In accordance with Seattle’s Bicycle and Pedestrian Master Plans as well as the Bridging the Gap levy, the city’s first buffered bike lanes have been installed east and west along N. 130th Street between Linden and Greenwood (the Bitter Lake area). The concept is a “complete street” where walkers and cyclists feel as equally welcome as drivers. The striped buffers provide enough separation, especially on hills where cars go measurably faster than bikes, to enable all parties to focus on the traffic ahead rather than alongside them. And on 130th, as you’ll see, the lanes also allow for dodging car doors potentially being opened by parked drivers on the right.
We took the bike lanes for a video test ride.
I’m not sure this is the first… there is a buffered bike lane on Alaskan Way south of downtown.

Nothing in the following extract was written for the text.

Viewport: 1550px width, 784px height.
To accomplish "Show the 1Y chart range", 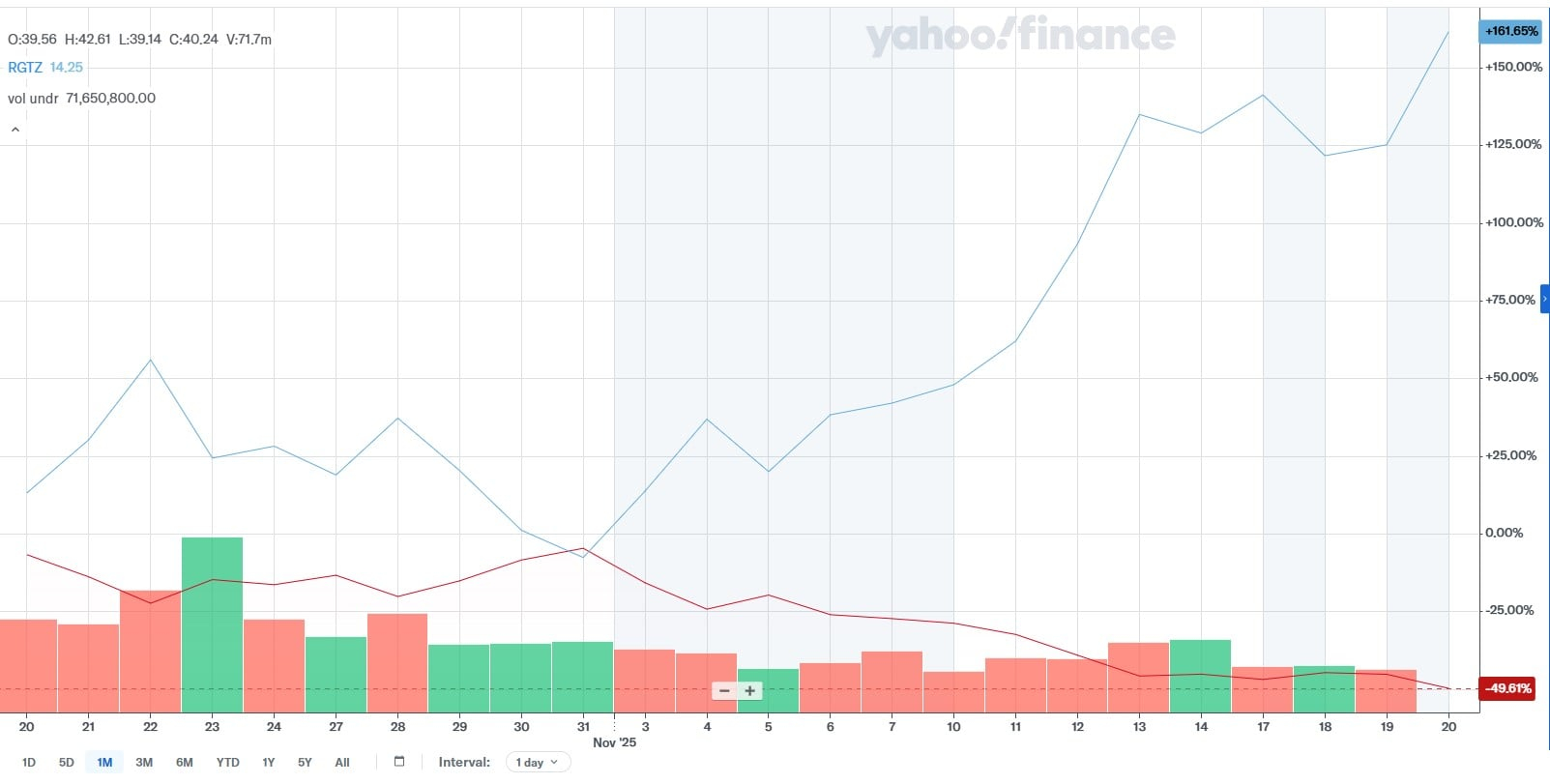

Not sure why the discrepancy, but according to the City itself (SDOT), the Bitter Lake buffered lane is the first. See: http://sdotblog.seattle.gov/
Alaska Way south is supposed to be getting buffered lanes as well. Perhaps they’re not officially done yet.
Hey – I hope you’re right! They just finished all the northbound lanes; perhaps they’re still yet to finish the southbound ones. I posted a photo of the buffered bike lanes here: http://bikeseattle.blogspot.com/2010/06/bike-improvements-everywhere.html
There is also a buffered bike lane along Alki at the most Western spot.
Technically the buffered bike lane is on E. Marginal Way, and is a fairly short stretch which abruptly becomes un-buffered when the road narrows. Should I mention it’s spectacularly poorly paved as well? On Alaskan Way there’s a mixed use path / sidewalk.